Doctors at the makeshift clinic that protesters have set up in Change Square, where they have camped out for months, said dozens of the injured had sustained bullet wounds, while others were being treated for tear gas inhalation.
Demonstrators came under fire from gunmen and police in Ziraa Street as tens of thousands marched from Change Square to the loyalist-held Al-Qaa neighbourhood, witnesses said.
Armed loyalists had erected tents in the street to block the march. The protesters came under attack after passing the tents towards Al-Qaa, a district where several government buildings are located.
Witnesses said thousands of demonstrators were briefly trapped in Al-Olfi Square on Ziraa Street, coming under fire from hundreds of loyalist security forces and gunmen.
A second march from Change Square through Tunis Street passed off peacefully, after being diverted by loyalists troops without any clashes, witnesses said.
In a letter to UN chief Ban Ki-moon, Yemen’s new Nobel Peace Prize winner Tawakkul Karman called on the world body to take “immediate and decisive action to stop the massacres and hold the perpetrators accountable.”
The UN human rights office condemned the killing of peaceful protesters by security forces.
“We condemn in the strongest terms the reported killing of a number of largely peaceful protesters in Sanaa and Taez as a result of the indiscriminate use of force by Yemeni security forces since Saturday,” said Rupert Colville, spokesman for the UN High Commissioner for Human Rights.
“We are extremely concerned that security forces continue to use excessive force in a climate of complete impunity for crimes resulting in heavy loss of life and injury, despite repeated pledges by the government to the contrary,” he added.
Colville said an independent and transparent international inquiry should be held into the killings so that those responsible could be prosecuted.
Organisers had vowed to press ahead with the two marches despite the deadly response from security forces on Saturday and Sunday to attempts by the protesters to leave parts of the city under the control of the dissident First Armoured Division, which rallied to the opposition in March.

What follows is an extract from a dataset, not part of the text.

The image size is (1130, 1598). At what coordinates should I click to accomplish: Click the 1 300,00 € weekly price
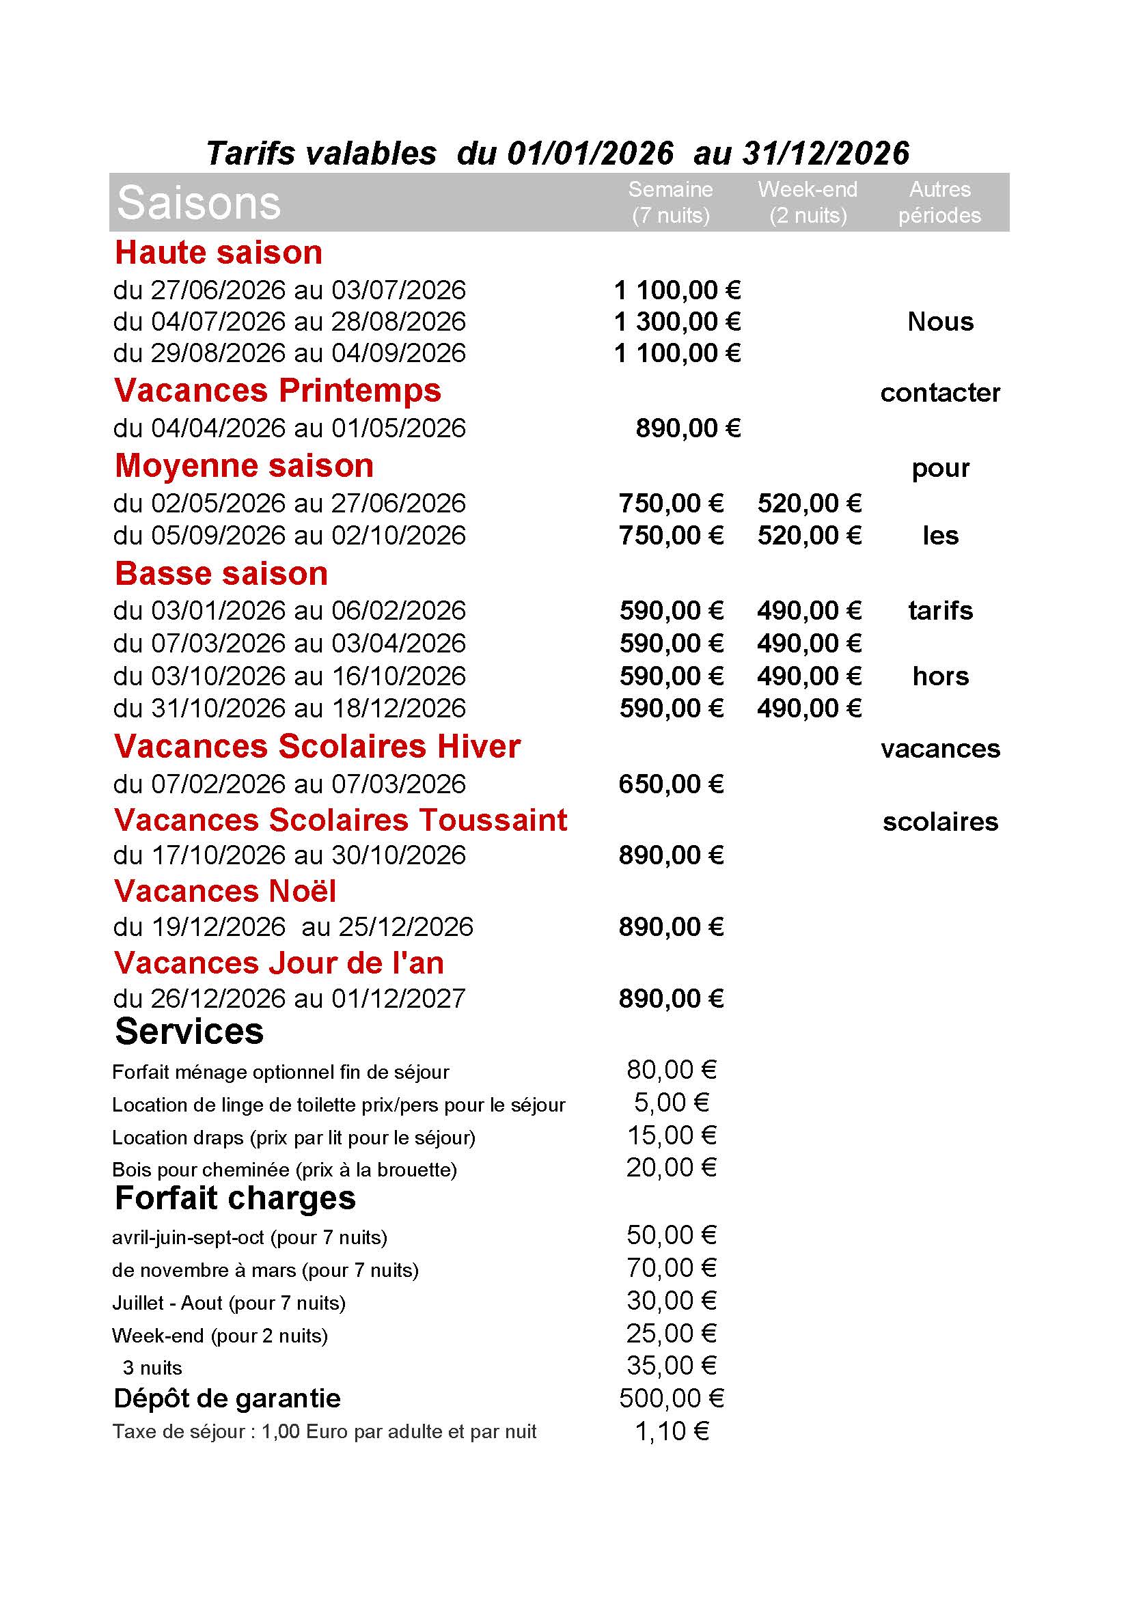[x=677, y=322]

Saleh’s forces shot dead 12 protesters on Saturday, while four demonstrators and two soldiers of the armoured division were killed on Sunday.
Another eight people were killed and 27 wounded in street battles in the capital between Saleh loyalists and opponents on Sunday night, medics and a tribal source said.
A family of five were killed on Monday night when a rocket hit their home in north Sanaa.
In Yemen’s second-largest city Taez, one protester was killed and seven wounded when Saleh loyalists opened fire on a demonstration late on Monday, witnesses and medics said.
Despite mounting pressure from Western governments and the six-nation Gulf Cooperation Council, Saleh has for months refused to sign a deal brokered by the GCC for him to hand over power in return for immunity from prosecution.
According to a letter from Yemen’s youth movement sent to the United Nations earlier this month, at least 861 people have been killed and 25,000 wounded since protests first erupted in January against Saleh’s 33-year rule.